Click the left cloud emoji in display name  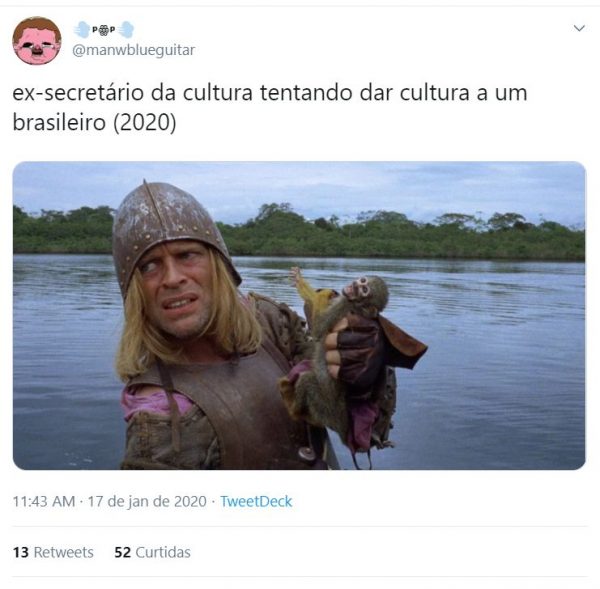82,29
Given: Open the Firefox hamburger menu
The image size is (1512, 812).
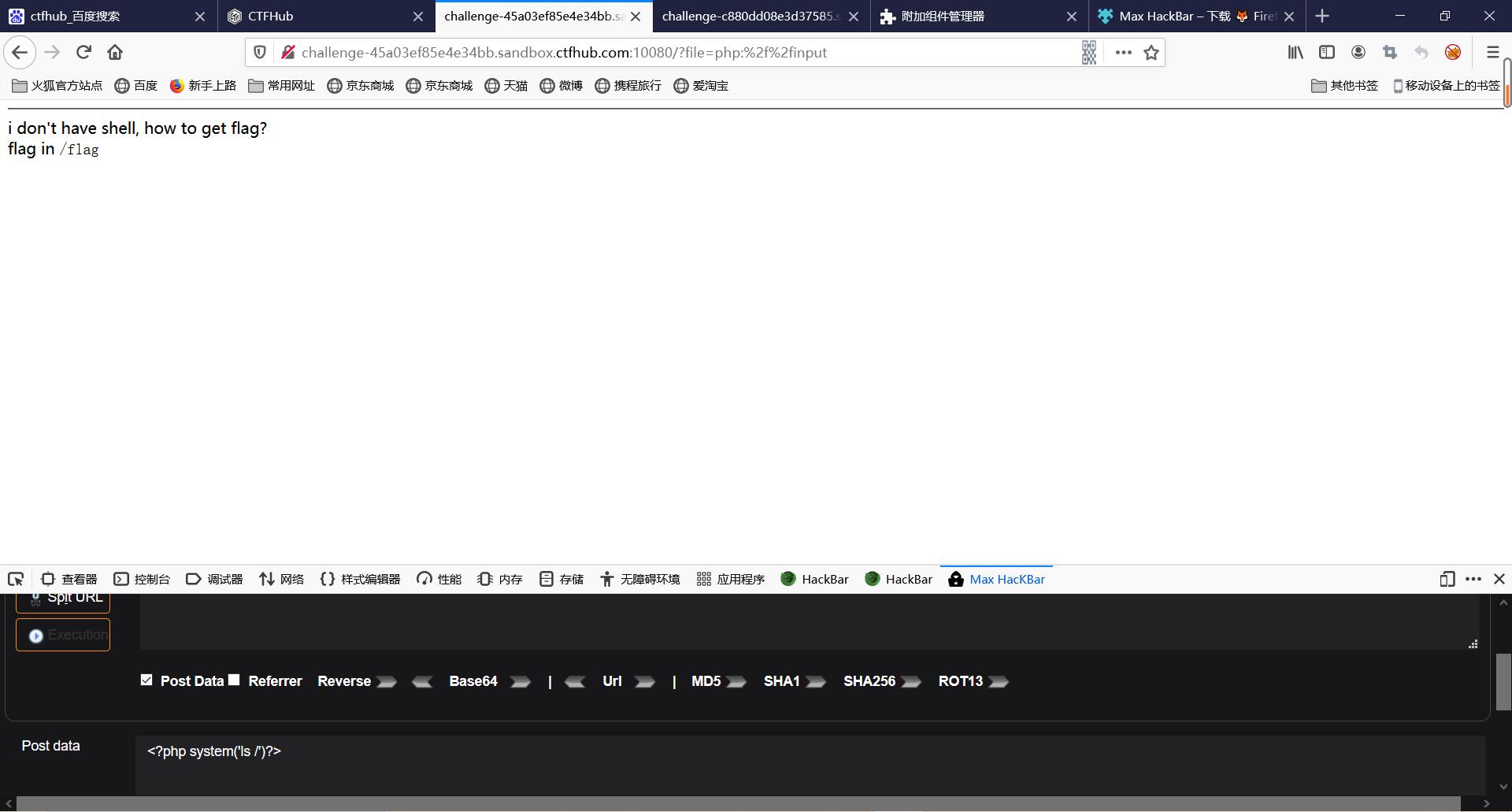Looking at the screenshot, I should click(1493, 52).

━━━━━━━━━━

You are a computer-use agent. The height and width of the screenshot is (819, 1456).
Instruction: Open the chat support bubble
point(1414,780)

━━━━━━━━━━

■ **INSTRUCTIONS FOR THE TASK**
Rewrite the lines starting at the one containing "You are a computer-use" and ending at the one containing "point(1414,780)", swapping "chat support bubble" for "live chat button" and leaving everything else unchanged.

■ **COMPLETE RESPONSE**
You are a computer-use agent. The height and width of the screenshot is (819, 1456).
Instruction: Open the live chat button
point(1414,780)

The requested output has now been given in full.